(Extracted records)

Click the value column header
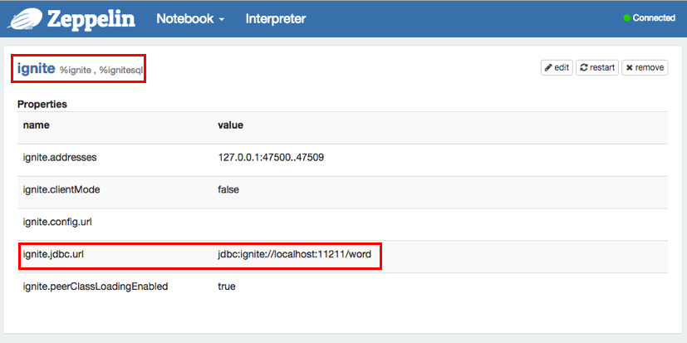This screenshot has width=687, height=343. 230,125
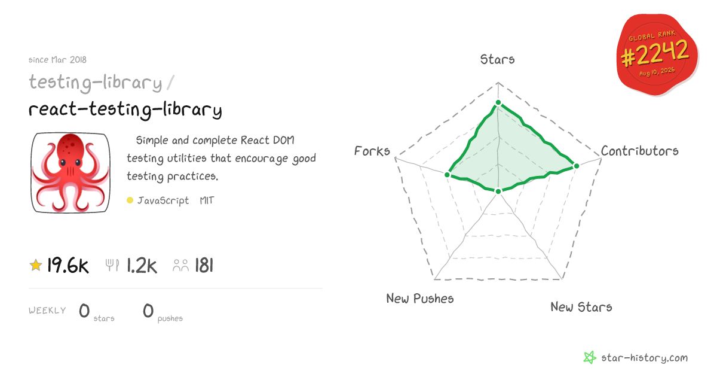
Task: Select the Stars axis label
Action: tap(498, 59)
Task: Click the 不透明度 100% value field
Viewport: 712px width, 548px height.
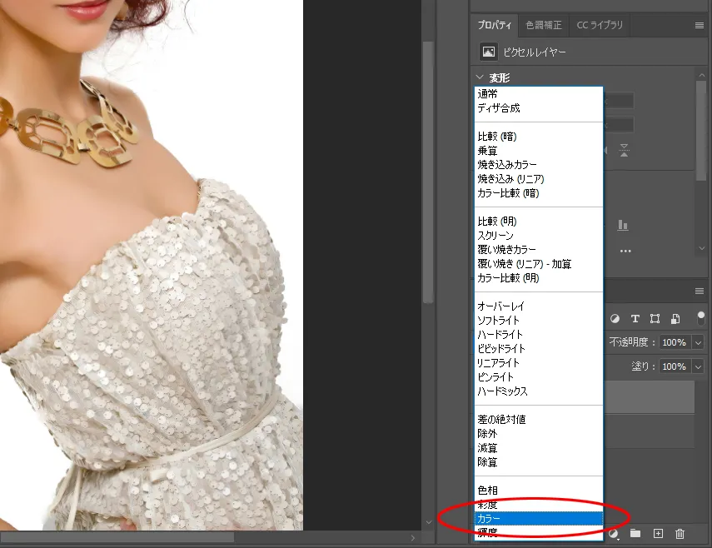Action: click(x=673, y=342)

- **Exercise requirements**
When you come to the line containing "Task: Click the 不透明度 100% value field" in the records above, repeat that line and all lines after it exactly, but not the pictures.

- **Problem solution**
Task: Click the 不透明度 100% value field
Viewport: 712px width, 548px height.
Action: click(x=673, y=342)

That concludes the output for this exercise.